Le duel des repas : déjeuner, dîner, souper
Ce n’est pas qu’une question de salutation : au Québec, même les repas sont rebaptisés. Pendant que les Français dégustent leur « petit-déjeuner », les Québécois savourent leur « déjeuner ». Et alors que les premiers dînent en soirée, les seconds en sont déjà à leur « souper ». Un conseil pour éviter les quiproquos ? Amenez des snacks, on ne sait jamais.
« De rien » VS « bienvenue »…on ne plaisante pas avec la politesse au Québec
Les expressions « de rien » et « bienvenue » illustrent des différences d’usage entre le français de France et celui du Canada. En France, « de rien » est couramment utilisé pour répondre à un remerciement, signifiant que le service rendu n’était pas une gêne. Au Canada, notamment au Québec, on emploie fréquemment « bienvenue » dans le même contexte, ce qui peut surprendre les locuteurs français, pour qui « bienvenue » est principalement utilisé pour accueillir quelqu’un. Cette variation témoigne de l’évolution distincte des expressions de politesse dans les deux régions. Les Québécois vous diront souvent « Merci, bonjour ! » après un service rendu, tandis que les Français se contentent d’un sobre « Merci ». On ne plaisante pas avec la politesse au Québec. Et si vous entendez un « Tabarnak ! » dans la rue, pas de panique : c’est juste un juron coloré..
Étant riche et diverse, la langue française est, aussi, une invitation à explorer les cultures. Alors, que vous disiez « bonjour » ou « bon matin », l’important, c’est de le dire avec un sourire. Et si quelqu’un vous corrige, répondez simplement : « C’est toute une histoire ! »
Quelques pépites du français québécois :
- Il fait frette : Traduction : Il fait froid.
- Magasiner : Les Québécois ne font pas les magasins, ils « magasinent ». Et pour se déplacer, ils prennent leur « char » (voiture). Logique, non ?
- Niaiser : Ce terme signifie « faire des bêtises » ou « taquiner quelqu’un ». Il est utilisé pour décrire une action frivole ou pour se moquer gentiment. Par exemple, « Arrête de niaiser ! » peut signifier « Arrête de faire l’imbécile ».

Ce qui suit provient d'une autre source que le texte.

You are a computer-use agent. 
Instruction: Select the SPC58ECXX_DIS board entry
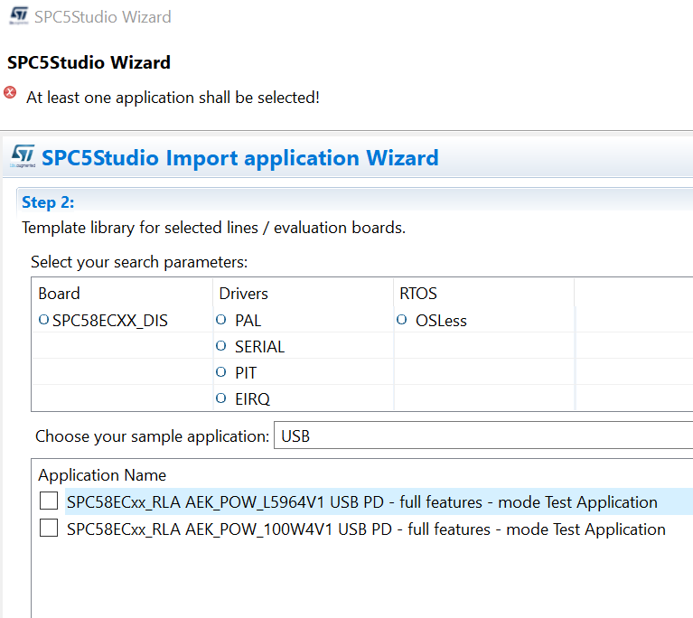point(110,321)
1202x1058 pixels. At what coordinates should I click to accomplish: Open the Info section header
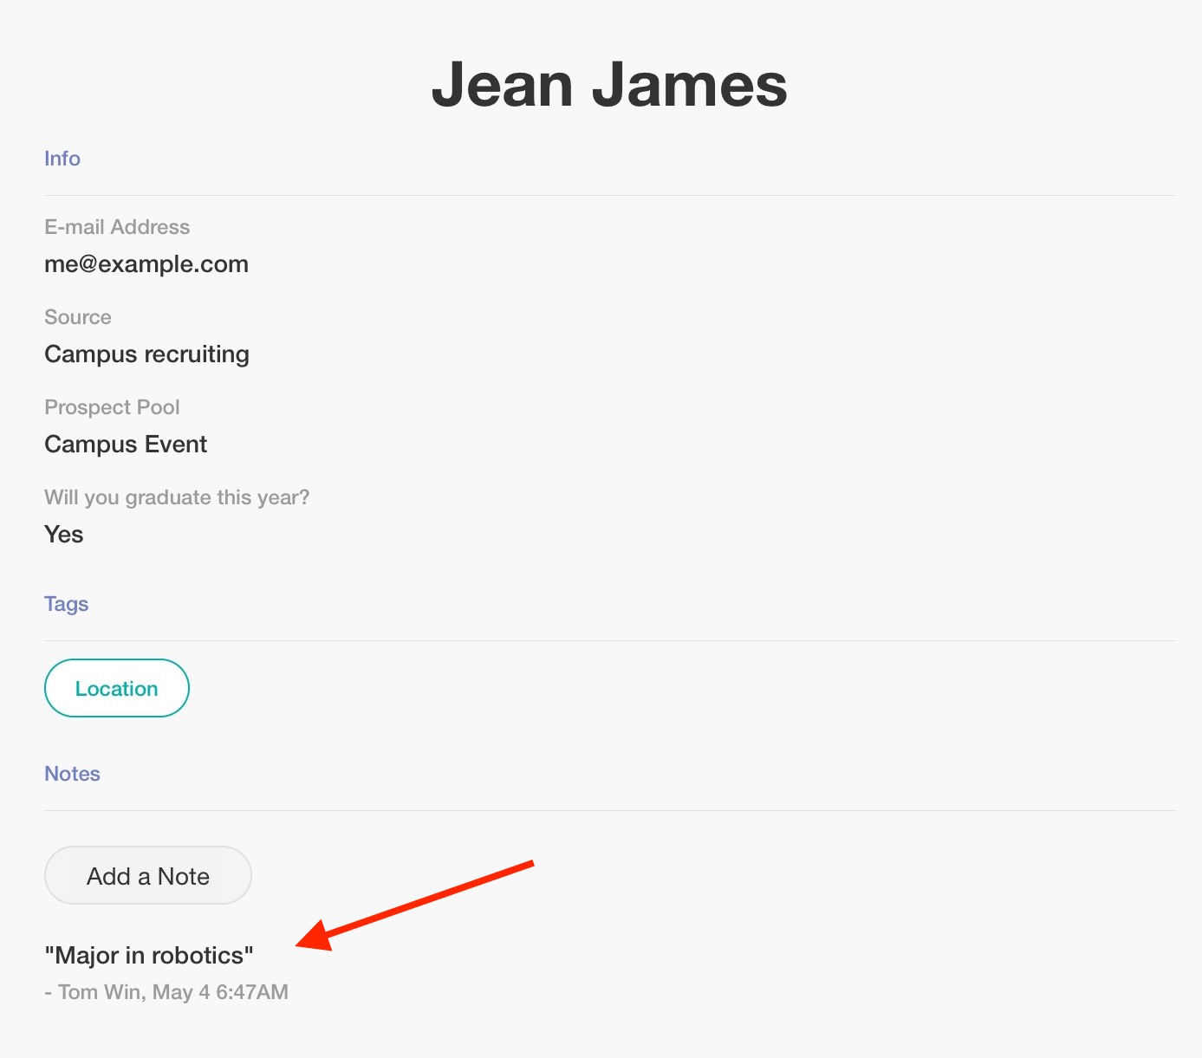62,159
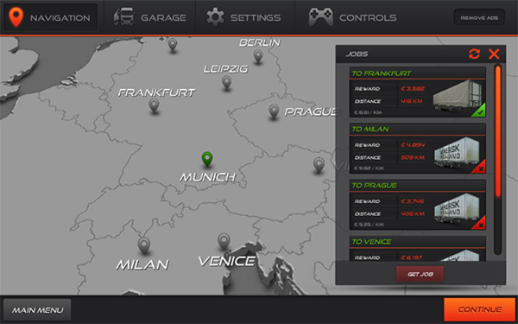Select the Prague map pin
518x324 pixels.
click(274, 111)
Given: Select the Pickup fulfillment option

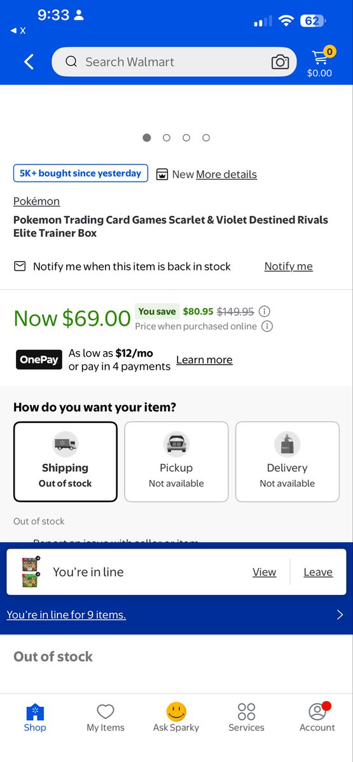Looking at the screenshot, I should (176, 462).

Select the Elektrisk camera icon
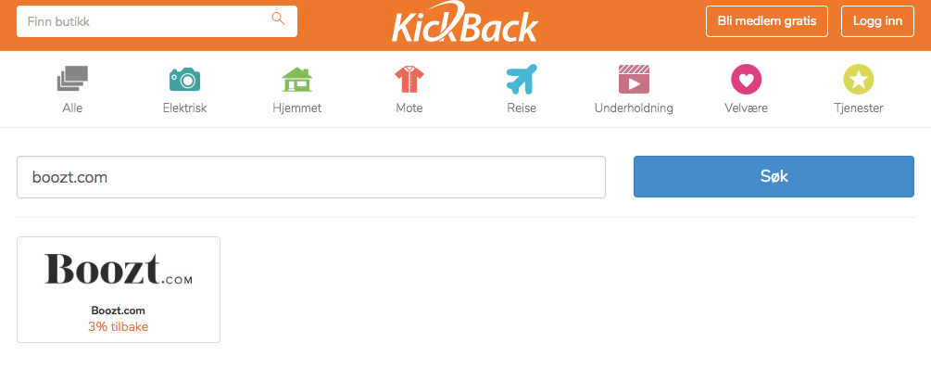pos(184,79)
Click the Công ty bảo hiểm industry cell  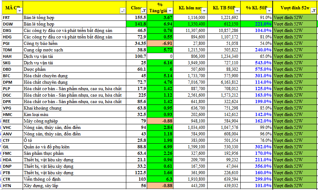point(76,43)
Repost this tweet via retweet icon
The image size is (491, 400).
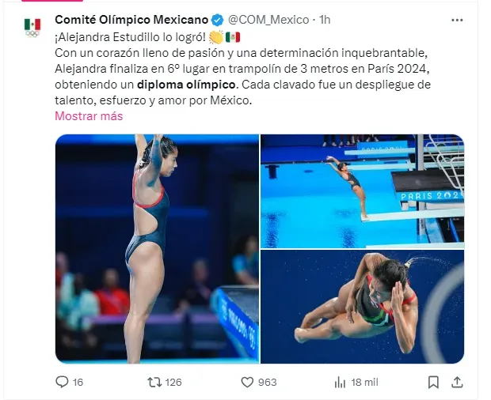tap(154, 382)
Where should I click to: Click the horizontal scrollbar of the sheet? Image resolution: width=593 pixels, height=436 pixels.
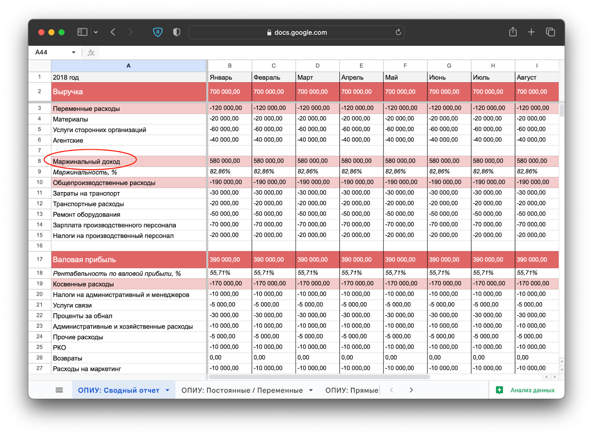pyautogui.click(x=319, y=377)
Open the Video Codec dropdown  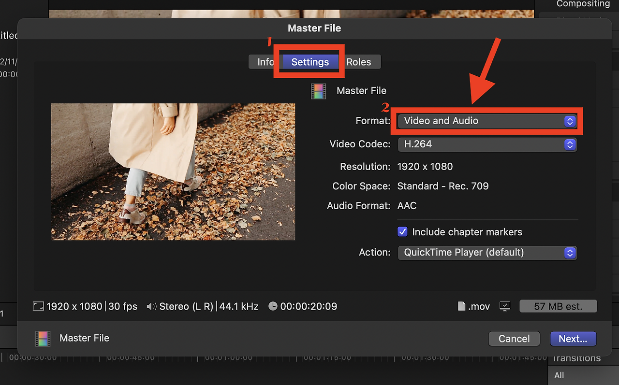487,144
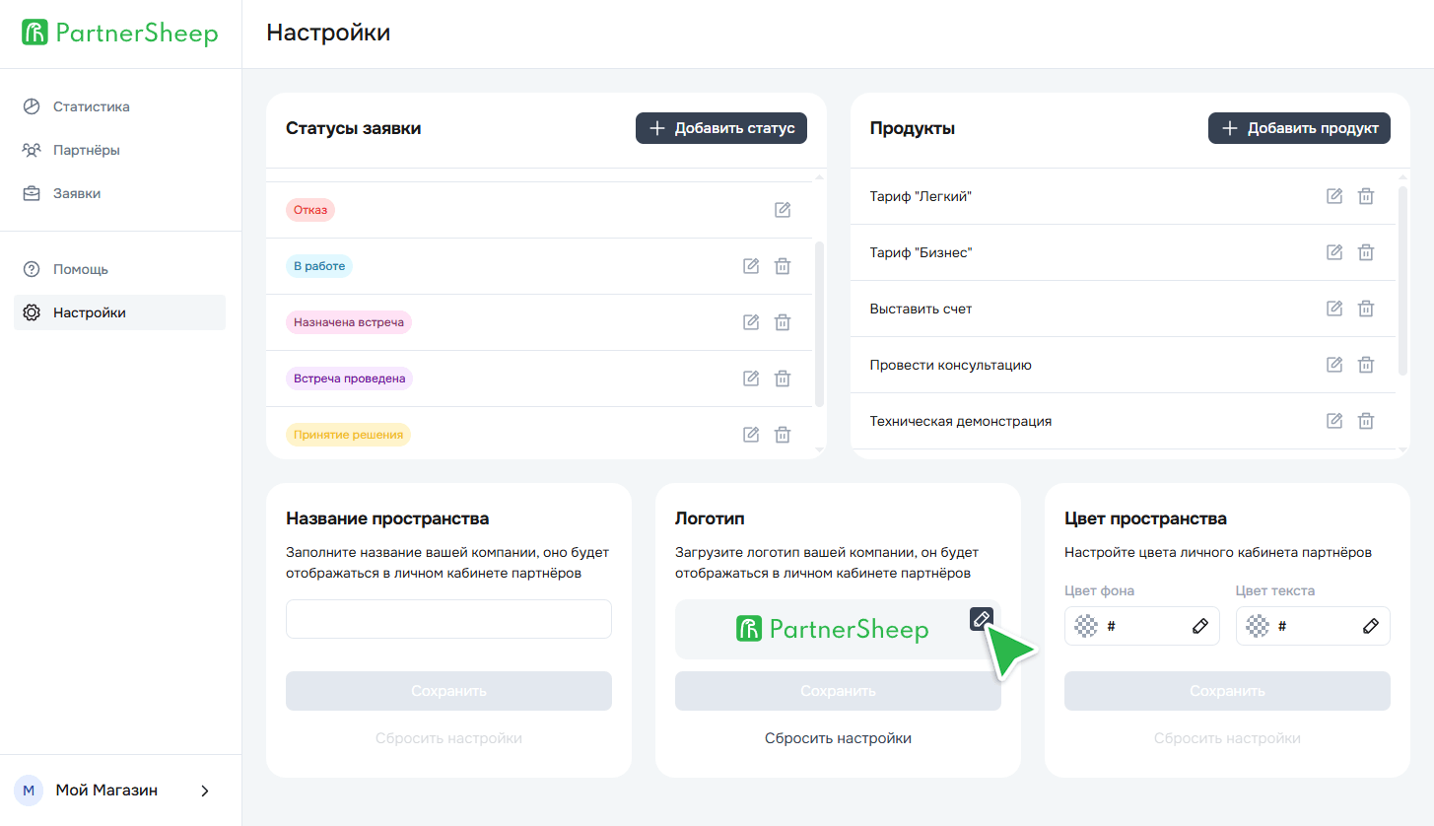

- Chu tané : Cela signifie « je suis fatigué » ou « je suis épuisé ». C’est une manière informelle de dire qu’on est très fatigué ou agacé, selon le contexte. Par exemple, « Je suis tané de cette situation! » pourrait signifier « Je n’en peux plus de cette situation. »
- Ma blonde : Cette expression désigne « ma copine » ou « ma petite amie ». C’est un terme affectueux couramment utilisé au Québec pour parler de sa partenaire amoureuse.
- Présentement : C’est un synonyme de « actuellement » ou « en ce moment ». Il est utilisé pour parler de quelque chose qui se passe dans le présent. Par exemple, « Je suis présentement au travail » signifie « Je suis actuellement au travail ».
- Une joke : Ce terme signifie « une blague ». Il est utilisé pour désigner une histoire amusante ou une plaisanterie. Par exemple, « C’était juste une joke! » veut dire « C’était seulement une blague!